- REQUIREMENT
Where the string "agent" shows up in a line of the records, copy that line.

Stored entries:
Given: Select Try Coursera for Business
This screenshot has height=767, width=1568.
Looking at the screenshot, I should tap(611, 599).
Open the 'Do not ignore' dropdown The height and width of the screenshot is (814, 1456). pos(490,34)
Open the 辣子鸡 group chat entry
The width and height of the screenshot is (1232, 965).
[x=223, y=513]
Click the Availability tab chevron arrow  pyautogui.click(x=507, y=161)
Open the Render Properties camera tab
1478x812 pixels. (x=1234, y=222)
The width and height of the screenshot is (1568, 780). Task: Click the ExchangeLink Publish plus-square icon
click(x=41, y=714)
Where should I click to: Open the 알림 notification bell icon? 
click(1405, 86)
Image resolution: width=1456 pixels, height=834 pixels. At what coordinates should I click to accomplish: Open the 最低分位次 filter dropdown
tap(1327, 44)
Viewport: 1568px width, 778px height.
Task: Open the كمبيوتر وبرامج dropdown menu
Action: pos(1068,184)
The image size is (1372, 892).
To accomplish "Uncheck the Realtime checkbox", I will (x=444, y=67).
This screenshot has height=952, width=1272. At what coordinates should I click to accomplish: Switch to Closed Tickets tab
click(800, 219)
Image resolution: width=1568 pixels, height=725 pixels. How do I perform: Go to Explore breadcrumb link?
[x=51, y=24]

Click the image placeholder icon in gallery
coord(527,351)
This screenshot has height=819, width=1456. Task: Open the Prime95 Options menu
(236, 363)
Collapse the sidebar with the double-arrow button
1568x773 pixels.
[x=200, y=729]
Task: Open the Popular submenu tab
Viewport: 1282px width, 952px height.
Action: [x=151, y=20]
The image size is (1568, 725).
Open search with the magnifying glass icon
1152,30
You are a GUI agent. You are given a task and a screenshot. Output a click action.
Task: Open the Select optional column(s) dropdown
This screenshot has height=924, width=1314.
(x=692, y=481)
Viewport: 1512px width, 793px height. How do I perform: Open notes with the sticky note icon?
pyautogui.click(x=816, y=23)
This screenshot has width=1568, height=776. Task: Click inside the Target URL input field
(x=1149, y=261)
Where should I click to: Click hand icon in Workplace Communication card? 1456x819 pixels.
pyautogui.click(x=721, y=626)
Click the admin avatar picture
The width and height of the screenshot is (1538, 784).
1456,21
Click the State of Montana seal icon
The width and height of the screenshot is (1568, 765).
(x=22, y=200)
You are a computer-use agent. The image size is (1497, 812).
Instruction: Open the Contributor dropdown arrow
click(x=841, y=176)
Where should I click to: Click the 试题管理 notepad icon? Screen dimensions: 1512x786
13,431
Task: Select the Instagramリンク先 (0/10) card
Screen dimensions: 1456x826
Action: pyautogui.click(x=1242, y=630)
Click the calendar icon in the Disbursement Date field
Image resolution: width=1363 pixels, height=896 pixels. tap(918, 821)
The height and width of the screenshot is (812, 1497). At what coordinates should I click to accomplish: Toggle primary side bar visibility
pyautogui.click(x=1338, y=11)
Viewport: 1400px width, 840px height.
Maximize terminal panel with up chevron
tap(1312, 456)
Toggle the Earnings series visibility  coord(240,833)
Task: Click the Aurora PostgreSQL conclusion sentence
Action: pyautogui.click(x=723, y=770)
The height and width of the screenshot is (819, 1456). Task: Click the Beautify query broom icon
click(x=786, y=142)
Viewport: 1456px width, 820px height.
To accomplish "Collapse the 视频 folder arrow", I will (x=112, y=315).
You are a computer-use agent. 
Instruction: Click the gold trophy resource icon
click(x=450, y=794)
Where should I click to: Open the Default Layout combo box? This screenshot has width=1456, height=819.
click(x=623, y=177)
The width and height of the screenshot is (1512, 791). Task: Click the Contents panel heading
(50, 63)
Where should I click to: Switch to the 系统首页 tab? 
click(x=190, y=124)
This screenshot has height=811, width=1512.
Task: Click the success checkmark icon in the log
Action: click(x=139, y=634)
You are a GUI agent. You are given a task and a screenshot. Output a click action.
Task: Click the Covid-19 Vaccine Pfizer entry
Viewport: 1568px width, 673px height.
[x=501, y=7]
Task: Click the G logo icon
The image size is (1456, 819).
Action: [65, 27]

- SOLUTION TO THIS EXERCISE
You are a GUI agent. You are given a task and a screenshot. Output a click action.
You are a computer-use agent. The image size is (1497, 812).
You are a computer-use agent. 
You are a GUI agent. You are given a task and a screenshot. Output a click action.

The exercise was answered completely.